*Advierte, amonesta, sanciona, amenaza, denuncia, pero no castiga, porque es un poder cuya única munificencia posible es el perdón
Gregorio Ortega Molina
Vivimos ya tiempos difíciles. No por la “nueva” realidad política, sino por lo que quieren que creamos que será nuestro futuro. Nada que ver con adquirir joyas o coches, sí con la posibilidad de poner la cabeza sobre la almohada y dormir en paz, ante la certeza de que tenemos un gobierno que honra el mandato constitucional recibido.
Sólo hay que escuchar el lenguaje elegido por el poder para dirigirse a los gobernados. Unas palabras sustituyen a otras y, por ensalmo, los enemigos de ayer son sustituidos por los de hoy: los narcotraficantes dejaron su lugar a los huachicoleros, pero la sociedad continúa poniendo los muertos.
Es la narrativa, la inducción por la palabra. Dejó anotado Emilio Renzi: “Entonces comprendí lo que ya sabía: lo que podemos imaginar siempre existe, en otra escala, en otro tiempo, nítido y lejano, igual que en un sueño”. Después entran en juego la confianza en quien manda, o la fe en la divinidad.
Imposible que haya lugar a interpretaciones equívocas, el mensaje es claro y directo. En la celebración del rito católico siempre llega puntual el momento de la verdad, cuando el oficiante afirma: “Palabra de Dios”; es decir, hay que creer.
En política ocurre lo mismo. El dinero y el Estado de bienestar van a llegar. ¿En qué momento? ¿Quién lo sabe? La oferta desde el poder, la palabra de quien lo ejerce, está más allá del compromiso. Se va a cumplir porque él lo dice.
Es el proceso de estructuración de una narrativa política, del oficio de mandar, que equivale a una óptica precisa de la comprensión del mundo. En este ámbito nadie mejor para su descripción que Cesare Pavese: “He ignorado la palabra pensada. Mis palabras fueron sólo sensaciones. Mis retratos fueron cuadros, no dramas. Me he obsesionado con figuras y las he rumiado y contemplado tanto, que las reproduje en una transfiguración satisfecha. He simplificado el mundo a una trivial galería de gestos de fuerza o de placer. En estas páginas está el espectáculo de la vida, no la vida. Hay que recomenzarlo todo”.
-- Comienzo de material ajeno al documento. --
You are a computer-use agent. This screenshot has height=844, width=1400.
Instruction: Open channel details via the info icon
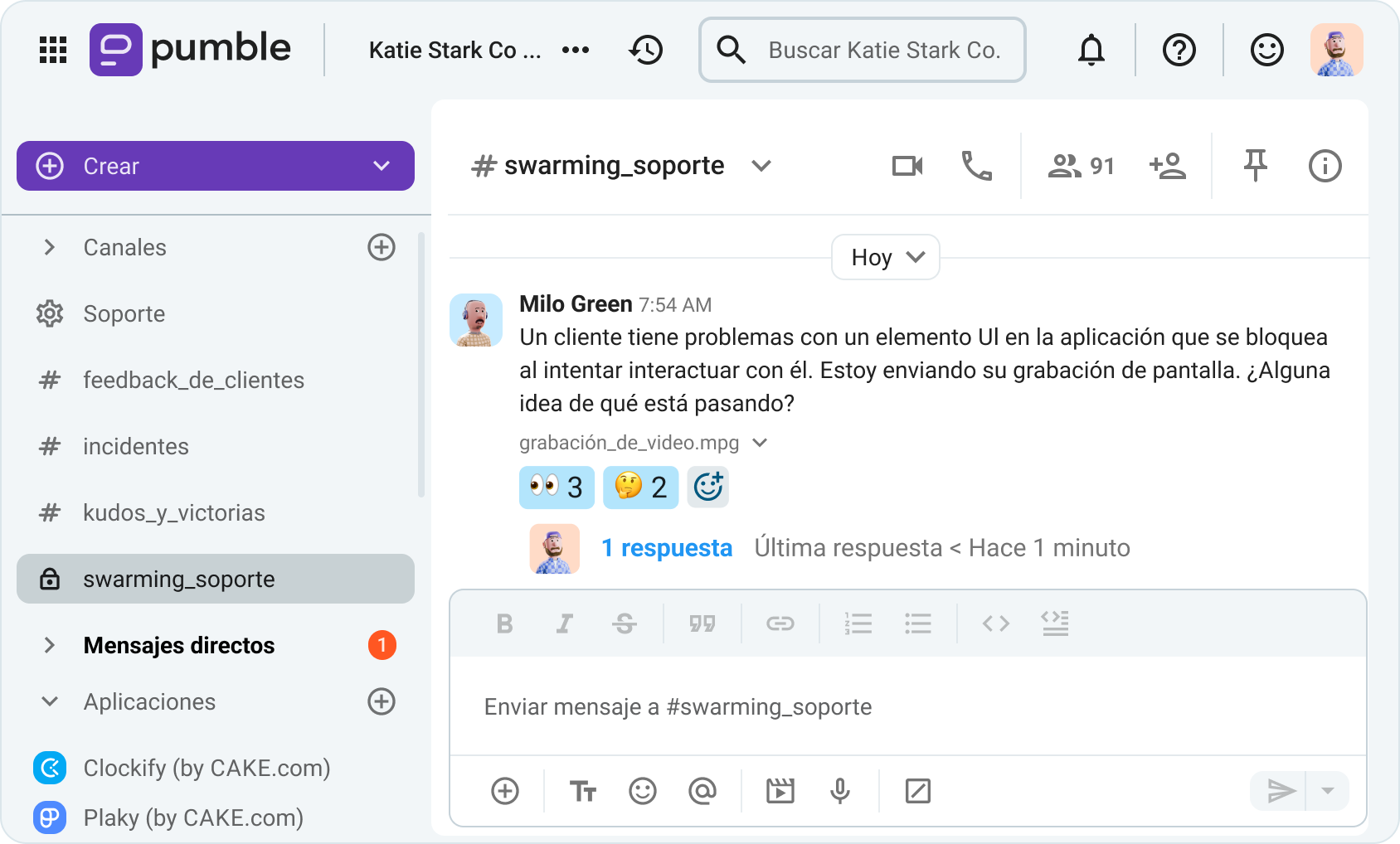(x=1325, y=166)
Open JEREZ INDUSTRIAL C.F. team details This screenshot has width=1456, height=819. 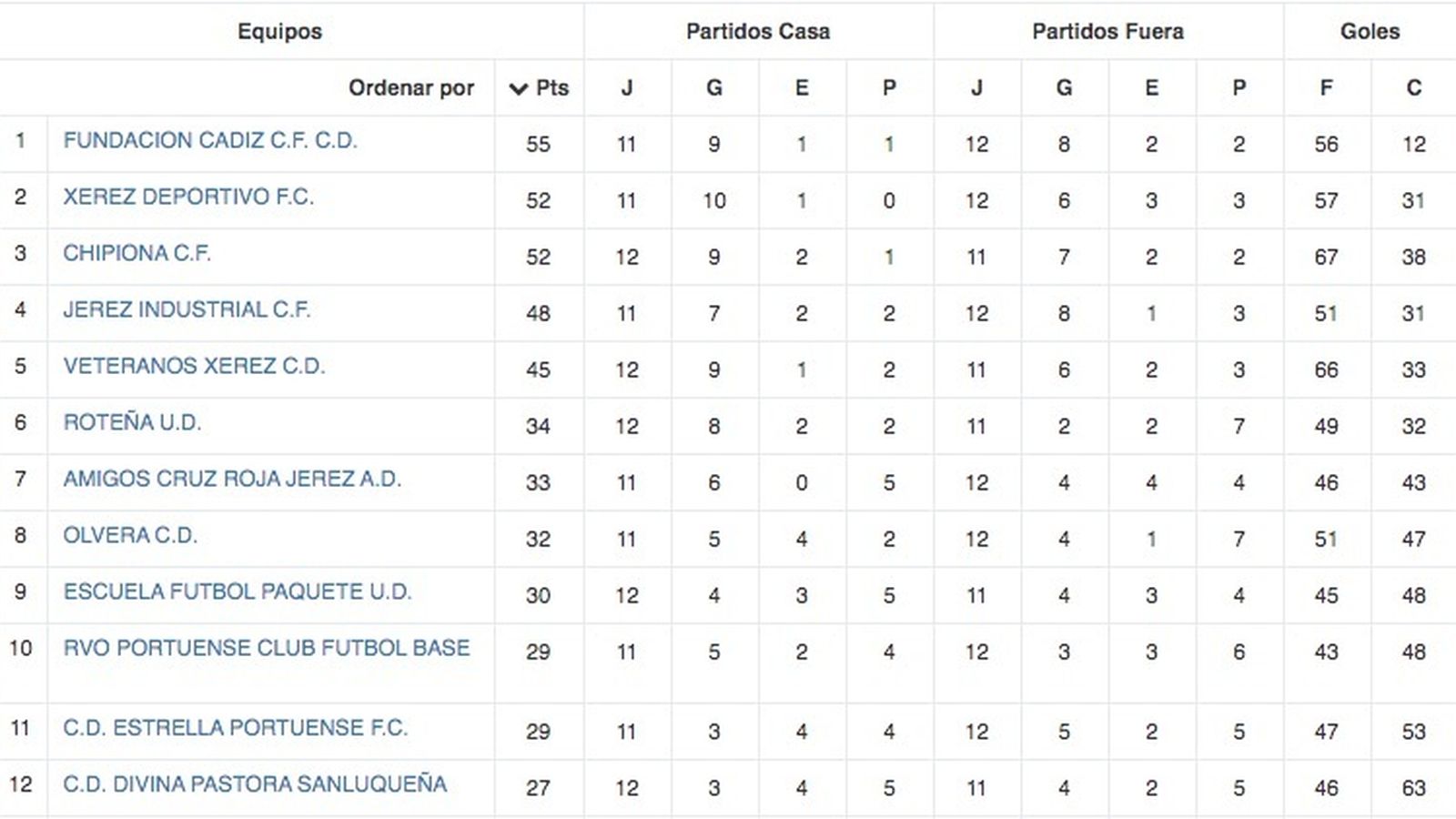pos(185,311)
Equivale a la apuesta por la purificación de una sociedad ciega y sorda, negada para escucharse a ella misma, para ver sus propios errores, porque lo que realmente desea es que no cese la presencia del Estado munificente, siempre dispuesto a quitarle un peso de encima.
La palabra que advierte, amonesta, sanciona, amenaza, denuncia, pero que no castiga, porque es un poder cuya única munificencia posible es el perdón.